The group has been tied to compromises of more than 3,000 U.S. organizations and 8,000 worldwide, Wednesday’s advisory said. CL0P told Bleeping Computer that it was moving away from encryption and preferred data theft encryption, the news site reported Tuesday.

CL0P first emerged in 2015 and has been associated with deploying other group’s malware, but has in recent years been developing custom code, according to cybersecurity firm Secureworks. The group, which Secureworks tracks as GOLD TAHOE, attacked the Accellion File Transfer Appliance in a pair of attacks in December 2020 and January 2021, affecting a range of downstream targets including hospital records, universities, insurance firms and others.

“The majority of MOVEit Transfer servers are located in the U.S. and the Secureworks Counter Threat Unit is aware of victims in the U.S.,” said Rafe Pilling, director of threat research for the Secureworks CTU. Known victims include several British companies such as British Airways, Boots and the BBC, who all shared a payroll provider that was a victim of the MOVEit attack, Pilling added. “This is likely just the tip of the iceberg in terms of potential future data disclosures.”
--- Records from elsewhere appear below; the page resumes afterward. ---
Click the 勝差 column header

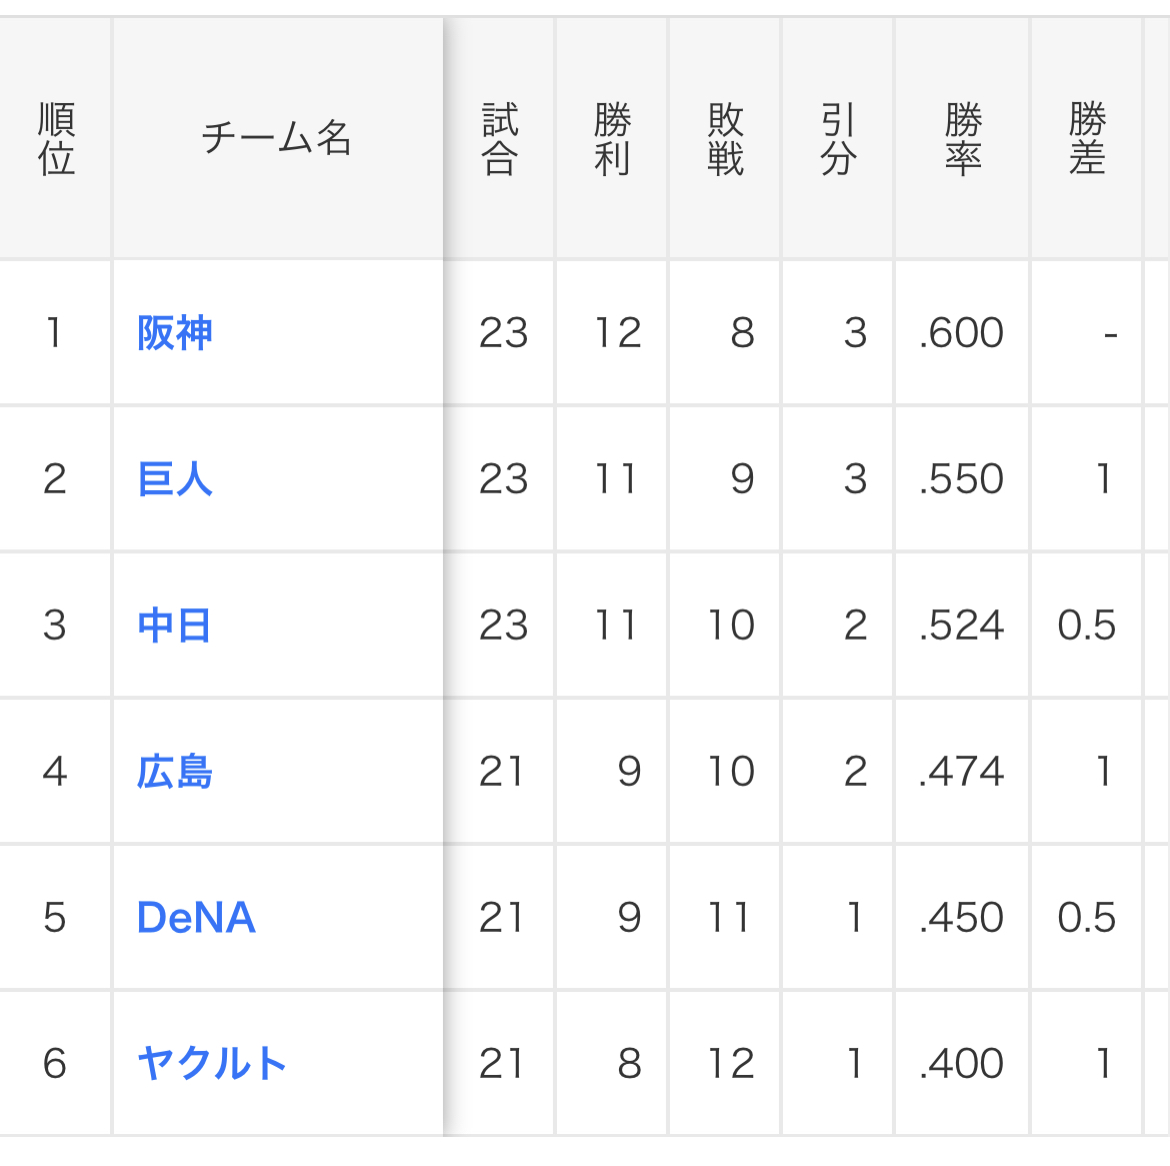1086,139
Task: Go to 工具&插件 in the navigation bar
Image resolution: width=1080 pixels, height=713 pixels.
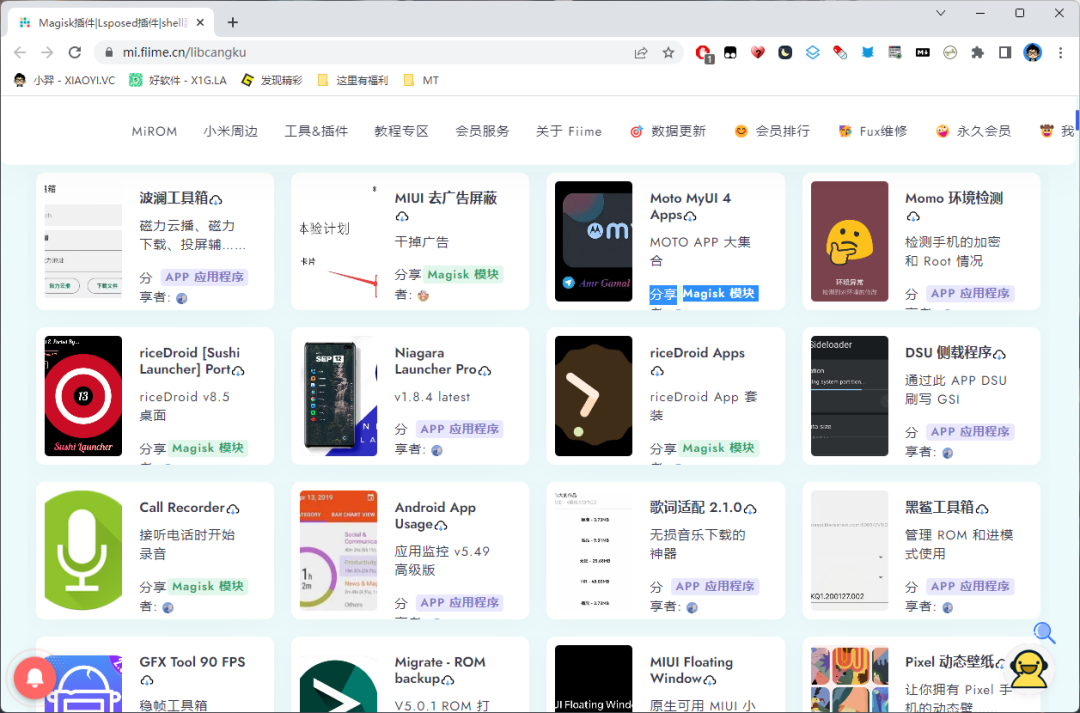Action: (316, 131)
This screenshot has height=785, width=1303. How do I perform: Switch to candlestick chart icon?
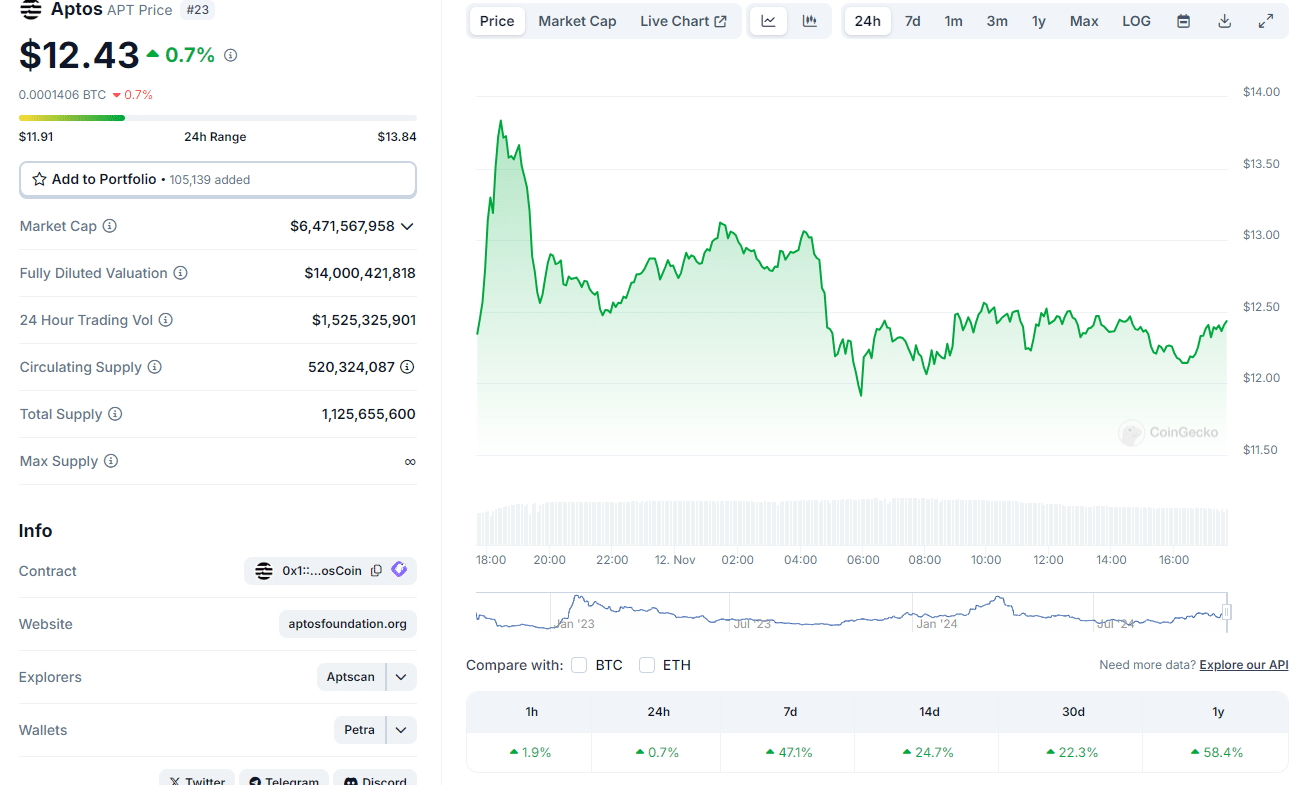point(809,21)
Censys, a company that tracks internet-connected devices, reported June 2 seeing nearly 3,800 MOVEit Transfer hosts online across nearly a dozen countries, primarily the U.S., spanning industries including the financial sector, education, U.S. federal agencies and state governments.

“Although the exact version of the software cannot be determined with scans, it is highly improbable that all of these hosts have been patched against the newly discovered vulnerability,” the company said in a blog post.

More recently, in January 2023, CL0P targeted the GoAnywhere file transfer service, claiming more than 130 downstream victims in that attack, according to TechCrunch. In that case, the group sent ransom notes to executives, pressuring them to negotiate directly with the group or have their data leaked, Wednesday’s government advisory noted.

The earliest MOVEit exploitations were detected on May 27, resulting in the deployment of web shells and data theft, according to Google Cloud’s Mandiant, with data theft occurring “within minutes” in some cases. Another company, GreyNoise, reported scanning activity involving the login page for MOVEit Transfer and the particular file associated with this attack as far back as March 3.

On May 31, Progress Software Corporation, the company that owns MOVEit, posted its first notice of the situation and began posting patches. The vulnerability exploited by CL0P, CVE-2023-3462, affected all MOVEit Transfer versions, the company said.

“CISA remains in close contact with Progress Software and our partners at the FBI to understand prevalence within federal agencies and critical infrastructure,” CISA Executive Director for Cybersecurity Eric Goldstein said in a statement. “Today’s joint advisory provides timely steps that organizations can take to protect against and reduce the impact of CL0P ransomware or other ransomware threat. CISA continues to work diligently to notify vulnerable organizations, urge swift remediation, and offer technical support where applicable. Potentially impacted organizations should reach out to CISA via cisa.gov/report or your regional cybersecurity representative.”